Additionally, bishops and priests, regardless of whether they realise contentment with celibacy or not, are confined by the all-male, celibate clerical culture. This culture prevents these men from formally and publicly exploring questions about sexual intimacy, man-woman relationships, sexual orientation, and the moral goodness of sexuality. They and their confreres are limited to speaking about celibacy and sexuality in socially acceptable and superficial ways.

A priesthood that cannot openly address contemporary questions about sexuality inevitably hampers the faith journey of laypeople. These pilgrims often have to negotiate various relationships in which one or more of the following may be involved: premarital sex, extramarital sex, contraception, abortion, family life, divorce and remarriage, homosexuality, the role of women in the Church and society, their ordination to the priesthood, clerical celibacy and the male monopoly of leadership.
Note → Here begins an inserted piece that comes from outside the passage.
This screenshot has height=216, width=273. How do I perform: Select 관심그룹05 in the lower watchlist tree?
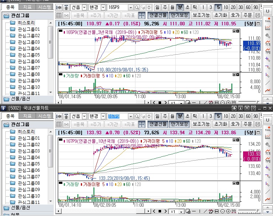[x=29, y=164]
Meanwhile, laypeople listen to homilies that reduce relational complexities to the demands of an anachronistic patriarchy. Ancient rhetoric is unable to answer such questions as: When should I leave this desperately unhappy marriage? How can I tell my mother about my lesbian daughter? When is the right time to move in with my lover? How can I persuade my partner to do his fair share of domestic chores? Is it better to marry after or before our baby is born? Significant numbers of Catholics in the pews subsequently re-examine certainties, switch off, or leave. Moreover, most Catholics wouldn't even think to ask priests for advice on these matters.

Then there are lay Catholics who are searching for a contemporary spirituality in which sexuality is not regarded as a distraction but an important component in their holistic search. These people seek a religion that advocates and celebrates sexuality as a part of God's design. As for younger Catholics - except for those who have a fundamentalist inclination - the idea that women and those with a homosexual orientation should be discriminated against is increasingly considered unjust. The idea that priests are not allowed to marry is also implausible. Civil society with its educational and legal institutions have socialised younger generations in ways that advocate sexual egalitarianism, an attitude that these progressive Catholics have integrated into their religious and moral beliefs.

Nevertheless, the gulf between clergy and laypeople may not be as great as what seems apparent. Behind the facade of compulsory celibacy, some bishops and priests are exploring sexuality in ways that are similar to that of lay pilgrims. These clergy attempt to advocate the equality of all people, and appropriately minister to those who experience sexual complexities in their relationships. Some of these bishops and priests may also recognize that patriarchy does not adequately meet their own needs and desires. Often following sincere attempts at honouring the practice of celibacy, and having usually suffered in the process, these clerics may find a special friendship that provides mutual companionship, sexual intimacy and faithful commitment.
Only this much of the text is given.